本研究のデザインは前向きコホート研究である。高齢者マンションに在住する高齢者556名を対象とした。重度の整形外科的疾患,視覚障害,脳卒中,神経疾患,認知機能障害などを有する症例は対象から除外した。転倒未遂の定義は「ふらつき,つまずき等により,転倒に至る可能性を感じた場合」とした。転倒未遂発生の有無について,毎日チェック表への記入を促し,2週間ごとに提出を求めた。転倒未遂があった場合,その詳細に関するレポートの提出を求めた。転倒未遂の調査は3ヶ月間実施した。その後,実際の転倒発生について電話による聞き取り調査を毎月実施し,6カ月間フォローした。評価項目として,昨年の転倒歴,服薬,Friedらの項目に従った身体的フレイル(体重減少,活力低下,活動量低下,歩行速度低下,筋力低下)の調査,およびTimed up and goテスト(TUG)を実施した。統計解析として,記述統計を実施した後,Cox比例ハザードモデルを用いて,転倒に寄与する因子を分析した。
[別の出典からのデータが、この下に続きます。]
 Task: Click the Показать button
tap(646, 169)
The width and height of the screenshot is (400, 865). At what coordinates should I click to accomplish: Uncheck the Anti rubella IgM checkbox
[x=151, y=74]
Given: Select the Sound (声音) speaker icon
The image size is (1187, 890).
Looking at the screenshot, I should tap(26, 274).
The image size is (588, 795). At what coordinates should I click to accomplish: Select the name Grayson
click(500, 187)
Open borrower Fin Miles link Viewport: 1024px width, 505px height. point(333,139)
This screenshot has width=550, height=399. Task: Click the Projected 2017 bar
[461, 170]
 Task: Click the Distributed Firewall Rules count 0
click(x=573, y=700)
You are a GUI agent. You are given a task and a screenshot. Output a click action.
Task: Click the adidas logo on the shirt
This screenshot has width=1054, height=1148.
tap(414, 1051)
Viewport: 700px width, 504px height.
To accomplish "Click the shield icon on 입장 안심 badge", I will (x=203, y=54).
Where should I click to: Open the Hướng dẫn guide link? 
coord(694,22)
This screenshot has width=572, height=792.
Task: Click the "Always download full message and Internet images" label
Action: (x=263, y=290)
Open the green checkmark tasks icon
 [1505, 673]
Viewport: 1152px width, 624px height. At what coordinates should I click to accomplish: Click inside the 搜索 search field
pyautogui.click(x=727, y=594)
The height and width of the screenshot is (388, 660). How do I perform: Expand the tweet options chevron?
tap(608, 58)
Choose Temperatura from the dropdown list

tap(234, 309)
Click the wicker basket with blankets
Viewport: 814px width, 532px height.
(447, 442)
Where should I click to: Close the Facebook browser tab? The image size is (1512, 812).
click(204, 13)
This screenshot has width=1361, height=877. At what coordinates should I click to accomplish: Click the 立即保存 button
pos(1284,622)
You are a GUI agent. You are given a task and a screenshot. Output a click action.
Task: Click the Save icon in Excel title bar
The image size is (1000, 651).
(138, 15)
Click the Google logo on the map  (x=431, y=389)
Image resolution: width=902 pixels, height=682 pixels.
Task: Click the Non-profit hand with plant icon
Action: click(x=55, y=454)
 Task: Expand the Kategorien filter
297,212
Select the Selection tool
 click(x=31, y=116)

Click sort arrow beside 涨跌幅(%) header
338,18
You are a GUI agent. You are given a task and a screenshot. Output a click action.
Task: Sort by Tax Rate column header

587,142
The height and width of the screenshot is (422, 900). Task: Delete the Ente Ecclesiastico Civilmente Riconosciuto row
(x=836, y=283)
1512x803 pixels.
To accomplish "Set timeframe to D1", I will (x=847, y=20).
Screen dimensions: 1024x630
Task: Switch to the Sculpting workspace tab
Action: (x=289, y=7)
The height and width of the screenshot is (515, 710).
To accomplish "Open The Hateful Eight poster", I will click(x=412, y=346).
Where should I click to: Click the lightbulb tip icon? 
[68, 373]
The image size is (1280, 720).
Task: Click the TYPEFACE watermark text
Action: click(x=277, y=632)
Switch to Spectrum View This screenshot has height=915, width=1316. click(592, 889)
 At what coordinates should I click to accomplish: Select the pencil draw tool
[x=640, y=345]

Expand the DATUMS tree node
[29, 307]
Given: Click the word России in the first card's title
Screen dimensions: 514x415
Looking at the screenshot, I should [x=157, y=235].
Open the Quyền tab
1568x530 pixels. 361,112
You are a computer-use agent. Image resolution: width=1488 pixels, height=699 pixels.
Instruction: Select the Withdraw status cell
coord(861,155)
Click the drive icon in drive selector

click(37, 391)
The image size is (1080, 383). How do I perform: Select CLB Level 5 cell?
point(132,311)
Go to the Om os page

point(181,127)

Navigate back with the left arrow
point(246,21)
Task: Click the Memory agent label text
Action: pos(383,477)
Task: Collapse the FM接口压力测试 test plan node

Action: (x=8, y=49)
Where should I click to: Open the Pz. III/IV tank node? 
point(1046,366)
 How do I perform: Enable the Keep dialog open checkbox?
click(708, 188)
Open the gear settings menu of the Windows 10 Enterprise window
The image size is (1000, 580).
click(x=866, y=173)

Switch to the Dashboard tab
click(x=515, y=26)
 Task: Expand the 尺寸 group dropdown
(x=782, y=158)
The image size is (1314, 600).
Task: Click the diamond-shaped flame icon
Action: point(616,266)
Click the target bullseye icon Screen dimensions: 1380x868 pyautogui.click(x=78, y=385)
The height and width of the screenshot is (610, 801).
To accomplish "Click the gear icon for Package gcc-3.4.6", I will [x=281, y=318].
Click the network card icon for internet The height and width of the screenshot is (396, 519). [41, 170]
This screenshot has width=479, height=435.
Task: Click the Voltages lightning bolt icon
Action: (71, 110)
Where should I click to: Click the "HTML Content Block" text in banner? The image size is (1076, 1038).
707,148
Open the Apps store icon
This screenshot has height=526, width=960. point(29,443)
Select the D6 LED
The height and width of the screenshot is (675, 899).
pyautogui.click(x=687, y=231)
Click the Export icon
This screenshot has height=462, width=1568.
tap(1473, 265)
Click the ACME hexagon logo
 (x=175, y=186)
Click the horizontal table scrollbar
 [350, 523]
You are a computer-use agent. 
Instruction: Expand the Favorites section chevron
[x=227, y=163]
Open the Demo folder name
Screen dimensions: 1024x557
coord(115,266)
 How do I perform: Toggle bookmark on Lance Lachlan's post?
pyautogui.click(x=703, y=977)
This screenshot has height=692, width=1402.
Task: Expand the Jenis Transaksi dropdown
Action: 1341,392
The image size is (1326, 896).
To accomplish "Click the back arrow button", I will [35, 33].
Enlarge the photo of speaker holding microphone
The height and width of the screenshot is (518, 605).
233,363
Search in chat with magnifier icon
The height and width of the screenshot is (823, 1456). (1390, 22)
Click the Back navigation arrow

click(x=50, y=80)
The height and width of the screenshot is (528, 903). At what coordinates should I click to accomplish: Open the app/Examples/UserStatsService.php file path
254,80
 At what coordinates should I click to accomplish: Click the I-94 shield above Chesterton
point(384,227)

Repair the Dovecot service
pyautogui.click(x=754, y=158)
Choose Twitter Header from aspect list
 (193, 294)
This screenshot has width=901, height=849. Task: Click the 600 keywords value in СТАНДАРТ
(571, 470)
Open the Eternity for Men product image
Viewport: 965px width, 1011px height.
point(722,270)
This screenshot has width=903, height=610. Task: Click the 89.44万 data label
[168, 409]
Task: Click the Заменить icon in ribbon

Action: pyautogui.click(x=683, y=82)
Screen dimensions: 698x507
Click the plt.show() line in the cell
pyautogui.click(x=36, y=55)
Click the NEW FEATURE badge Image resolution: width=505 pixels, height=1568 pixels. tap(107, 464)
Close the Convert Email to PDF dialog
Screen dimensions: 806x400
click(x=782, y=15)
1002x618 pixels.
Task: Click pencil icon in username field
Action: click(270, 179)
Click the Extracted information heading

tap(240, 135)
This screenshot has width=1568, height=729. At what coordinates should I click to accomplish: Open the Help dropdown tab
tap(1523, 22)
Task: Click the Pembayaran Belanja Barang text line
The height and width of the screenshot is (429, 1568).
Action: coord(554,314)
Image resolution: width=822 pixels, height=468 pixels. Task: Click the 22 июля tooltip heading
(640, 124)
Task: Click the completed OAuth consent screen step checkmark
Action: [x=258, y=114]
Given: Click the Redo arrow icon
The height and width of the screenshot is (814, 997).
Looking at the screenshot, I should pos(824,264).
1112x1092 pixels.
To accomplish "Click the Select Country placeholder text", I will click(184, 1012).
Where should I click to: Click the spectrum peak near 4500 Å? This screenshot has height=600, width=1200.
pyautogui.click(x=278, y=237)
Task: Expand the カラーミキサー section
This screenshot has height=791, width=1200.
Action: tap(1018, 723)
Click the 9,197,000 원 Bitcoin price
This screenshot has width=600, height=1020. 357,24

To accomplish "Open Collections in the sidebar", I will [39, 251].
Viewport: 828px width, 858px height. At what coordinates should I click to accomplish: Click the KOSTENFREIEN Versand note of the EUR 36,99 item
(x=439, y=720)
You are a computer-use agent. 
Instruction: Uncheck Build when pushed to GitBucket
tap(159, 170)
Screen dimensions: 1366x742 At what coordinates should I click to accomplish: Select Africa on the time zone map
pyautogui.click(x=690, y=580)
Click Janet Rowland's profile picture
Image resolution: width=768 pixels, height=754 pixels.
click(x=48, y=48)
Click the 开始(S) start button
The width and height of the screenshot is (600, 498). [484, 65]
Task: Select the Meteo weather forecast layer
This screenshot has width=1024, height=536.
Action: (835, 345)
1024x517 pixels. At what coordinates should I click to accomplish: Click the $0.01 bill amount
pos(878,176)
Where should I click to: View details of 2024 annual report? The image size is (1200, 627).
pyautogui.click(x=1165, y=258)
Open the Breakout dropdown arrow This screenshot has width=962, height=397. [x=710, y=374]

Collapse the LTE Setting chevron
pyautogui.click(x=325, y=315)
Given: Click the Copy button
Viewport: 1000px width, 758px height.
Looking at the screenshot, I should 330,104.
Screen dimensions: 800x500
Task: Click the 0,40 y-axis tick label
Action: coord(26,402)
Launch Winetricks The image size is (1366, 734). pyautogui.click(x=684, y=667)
モデルでは年齢,性別,BMIで調整を行い,転倒発生に寄与しうる因子として,転倒歴,多剤投与,身体的フレイル,TUG,転倒未遂経験の有無について検討した。




【結果】

研究に同意が得られ,除外基準に該当せず,期間終了までフォローアップが可能であった高齢者60名(年齢:80±5歳)を解析対象とした。3ヶ月間で転倒未遂を経験したのは38%(23名),転倒未遂の総数は71回であった。転倒未遂経験者一人あたりの未遂回数は中央値2(四分位範囲2)であった。全対象者の6ヶ月間の転倒発生率は13%(8名)であり,転倒者のうち75%(6名)は転倒未遂を経験していた。Cox比例ハザードモデルによる分析の結果,転倒発生に寄与する因子として,身体的フレイル(調整済みハザード比13.8(95%CI 2.1-89.9,p<0.01),転倒未遂経験の有無(調整済みハザード比6.0(95%CI 1.1-31.7,p<0.05)が抽出された(モデルχ2:p<0.01)。




【結論】

本研究の結果より,高齢者の転倒の背景には,身体的フレイルに加えて日常における転倒未遂が潜在していることが明らかになった。